Hidden patterns purposely buried in AI-generated texts could help identify them as such, allowing us to tell whether the words we’re reading are written by a human or not.

These “watermarks” are invisible to the human eye but let computers detect that the text probably comes from an AI system. If embedded in large language models, they could help prevent some of the problems that these models have already caused.

For example, since OpenAI’s chatbot ChatGPT was launched in November, students have already started cheating by using it to write essays for them. News website CNET has used ChatGPT to write articles, only to have to issue corrections amid accusations of plagiarism. Building the watermarking approach into such systems before they’re released could help address such problems.

In studies, these watermarks have already been used to identify AI-generated text with near certainty. Researchers at the University of Maryland, for example, were able to spot text created by Meta’s open-source language model, OPT-6.7B, using a detection algorithm they built. The work is described in a paper that’s yet to be peer-reviewed, and the code will be available for free around February 15.

AI language models work by predicting and generating one word at a time. After each word, the watermarking algorithm randomly divides the language model’s vocabulary into words on a “greenlist” and a “redlist” and then prompts the model to choose words on the greenlist.

The more greenlisted words in a passage, the more likely it is that the text was generated by a machine. Text written by a person tends to contain a more random mix of words. For example, for the word “beautiful,” the watermarking algorithm could classify the word “flower” as green and “orchid” as red. The AI model with the watermarking algorithm would be more likely to use the word “flower” than “orchid,” explains Tom Goldstein, an assistant professor at the University of Maryland, who was involved in the research.

ChatGPT is one of a new breed of large language models that generate text so fluent it could be mistaken for human writing. These AI models regurgitate facts confidently but are notorious for spewing falsehoods and biases. To the untrained eye, it can be almost impossible to distinguish a passage written by an AI model from one written by a human. The breathtaking speed of AI development means that new, more powerful models quickly make our existing tool kit for detecting synthetic text less effective. It’s a constant race between AI developers to build new safety tools that can match the latest generation of AI models.

“Right now, it’s the Wild West,” says John Kirchenbauer, a researcher at the University of Maryland, who was involved in the watermarking work. He hopes watermarking tools might give AI-detection efforts the edge. The tool his team has developed could be adjusted to work with any AI language model that predicts the next word, he says.

The findings are both promising and timely, says Irene Solaiman, policy director at AI startup Hugging Face, who worked on studying AI output detection in her previous role as an AI researcher at OpenAI, but was not involved in this research.

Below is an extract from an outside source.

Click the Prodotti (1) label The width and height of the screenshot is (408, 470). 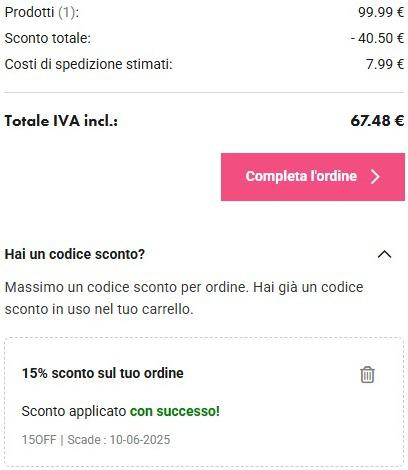click(42, 12)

“As models are being deployed at scale, more people outside the AI community, likely without computer science training, will need to access detection methods,” says Solaiman.

There are limitations to this new method, however. Watermarking only works if it is embedded in the large language model by its creators right from the beginning. Although OpenAI is reputedly working on methods to detect AI-generated text, including watermarks, the research remains highly secretive. The company doesn’t tend to give external parties much information about how ChatGPT works or was trained, much less access to tinker with it. OpenAI didn’t immediately respond to our request for comment.

It’s also unclear how the new work will apply to other models besides Meta’s, such as ChatGPT, Solaiman says. The AI model the watermark was tested on is also smaller than popular models like ChatGPT.

More testing is needed to explore different ways someone might try to fight back against watermarking methods, but the researchers say that attackers’ options are limited. “You’d have to change about half the words in a passage of text before the watermark could be removed,” says Goldstein.

“It’s dangerous to underestimate high schoolers, so I won’t do that,” Solaiman says. “But generally the average person will likely be unable to tamper with this kind of watermark.”